Our Policy Recommendations

  • Incentivize solar developers to use previously developed or degraded land, such as post-mining land, by funding the Virginia Brownfield and Coal Mine Renewable Energy Grant Program, offering bonus credits for brownfields projects within the Renewable Portfolio Standard and dedicating more resources to the Brownfields Program in order to better identify brownfields and assist developers with siting concerns.
  • Provide funding for pilot projects that explore ways solar development can complement agriculture, demonstrating design, economic feasibility, and promotion of both dual use and community solar projects.
  • Direct the Virginia Department of Energy, in coordination with relevant agencies and universities, to produce an annual Solar Status report tracking distributed, community, and utility-scale solar projects (applications, under construction, and in production) in order to evaluate consistency with state goals, including agricultural and forest land protection and water quality restoration targets. The report will track progress toward VCEA metrics and provide a foundation for future policy and program improvements.

Thank you to our Partners at Appalachian Voices and Piedmont Environmental Council for ensuring best practices in utility-scale solar development!

Development of Offshore Wind


See the “Our Common Agenda” Policy Paper

Image credit: Hunter Noffsinger

Virginia is on track to produce 5200 megawatts of offshore wind by 2035. With the generation of so much wind energy, Virginia is well on its way to confronting the climate crisis and realizing the creation of thousands of jobs supporting its industry.
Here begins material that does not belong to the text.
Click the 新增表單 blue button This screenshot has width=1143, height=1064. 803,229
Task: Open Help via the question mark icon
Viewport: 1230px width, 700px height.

Now, we must now ensure that offshore wind is done right, meaning it is brought online in a way that is fair, equitable, and beneficial for all Virginians. In particular, this means ensuring that the offshore wind job opportunities and training/educational programs are available, affordable, community-based, and widely promoted throughout the Commonwealth. It also means that offshore wind is responsibly sited, both offshore and onshore, with its transmission lines.

Our Policy Recommendations

  • Enact policy that reflects the VCEA’s intent for diverse and equitable hiring, with specific and measurable goals. This would include requirements that Dominion submit diversity, equity, and inclusion plans, including a workforce diversity plan addressing all CVOW-related hires across construction and the supply chain as well as a supplier diversity program plan.
  • Direct funds to be administered by departments under the direction of the Secretary of Commerce, to support clean energy workforce development programs that are accessible, affordable and community-based, and provide the funds necessary to promote those training opportunities to the specific communities outlined in the VCEA (i.e., historically disadvantaged communities, veterans, local workers).
  • State natural resource agencies should use environmental review processes to require avoidance and minimization of impacts to offshore, nearshore, and onshore habitats, and compensation for the impacts that cannot be avoided.

Thank you to our Partners at Southern Environmental Law Center and the Sierra Club Virginia Chapter for supporting offshore wind development!